When you’re developing evals, you want to iterate quickly. Running your entire test suite every time you make a change can be slow and frustrating.

Evalite gives you several tools to speed up your development workflow: watch mode for automatic re-runs, file filtering to run specific evals, and selective execution to focus on particular test cases.

Watch Mode

Watch mode automatically re-runs your evals whenever you make changes to your files.

Terminal window
evalite watch

This command watches all .eval.ts files in your project and re-runs them whenever they change.

Serve Mode

If you have slow-running evals, you might not want them to re-run every time you make a change. Serve mode runs your evals once and then keeps the UI available for inspection.

Terminal window
evalite serve

This runs your evals once and then serves the UI at http://localhost:3006. Your tests won’t re-run when files change.

You can then re-run your evals by pressing the “Rerun” button in the UI.

Run Specific Files

Sometimes you don’t want to run your entire eval suite.
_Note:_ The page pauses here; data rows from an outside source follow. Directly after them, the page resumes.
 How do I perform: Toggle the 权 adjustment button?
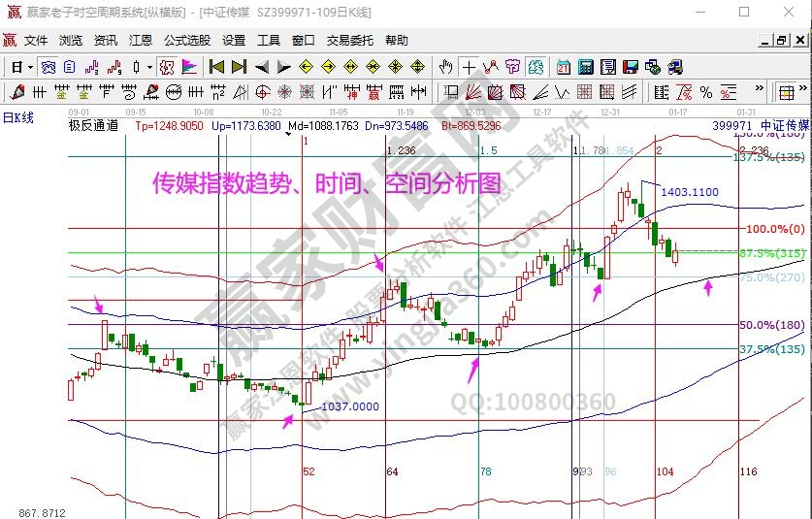coord(167,67)
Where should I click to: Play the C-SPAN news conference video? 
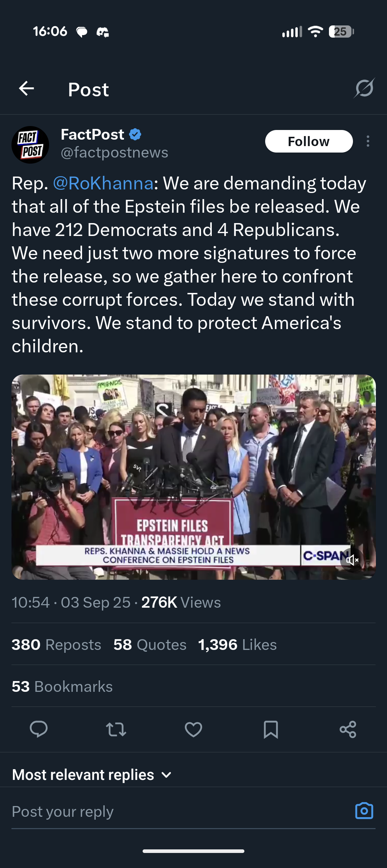pos(194,477)
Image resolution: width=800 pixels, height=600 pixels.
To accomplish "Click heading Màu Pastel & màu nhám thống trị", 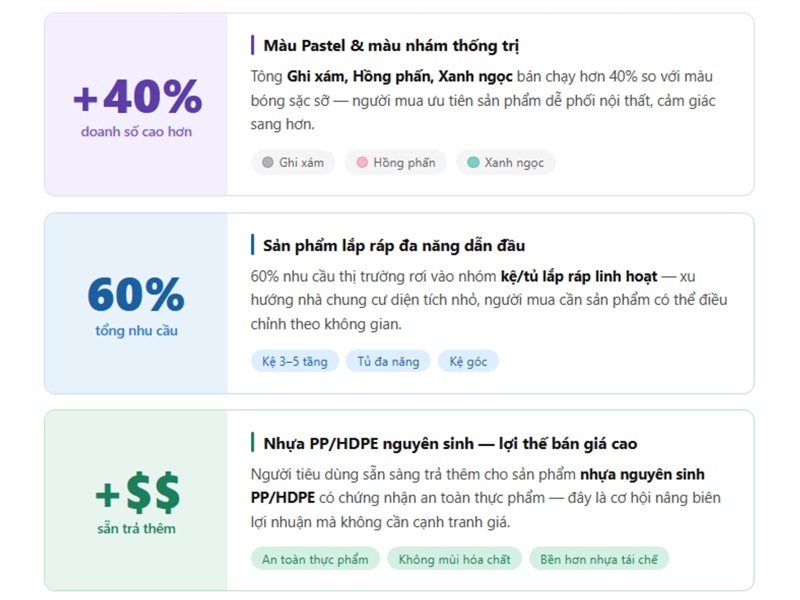I will [391, 46].
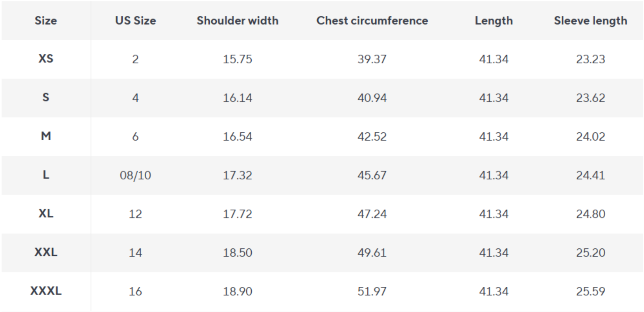Click the S size row label
Viewport: 644px width, 312px height.
coord(46,98)
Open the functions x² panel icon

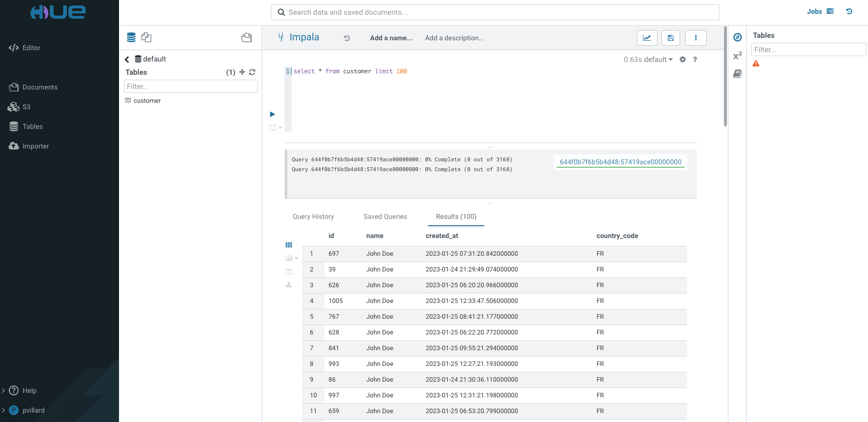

You can run specific eval files by passing them as arguments:

Terminal window
evalite my-eval.eval.ts

You can also run multiple files at once:

Terminal window
evalite eval1.eval.ts eval2.eval.ts

This works with both watch and serve modes:

Terminal window
evalite watch my-eval.eval.ts
evalite serve my-eval.eval.ts

Skip Entire Evals

If you want to temporarily disable an eval without deleting it, you can use evalite.skip():

evalite.skip("My Eval", {
data: () => [],
task: () => {},
});

Focus on Specific Test Cases

Sometimes you want to focus on a single test case within an eval. You can use the only flag to do this:

evalite("My Eval", {
data: () => [
{ input: "test1", expected: "output1" },
{ input: "test2", expected: "output2", only: true },
{ input: "test3", expected: "output3" },
],
task: async (input) => {
// Only runs for "test2"
},
});

When any data entry has only: true, only those entries will run.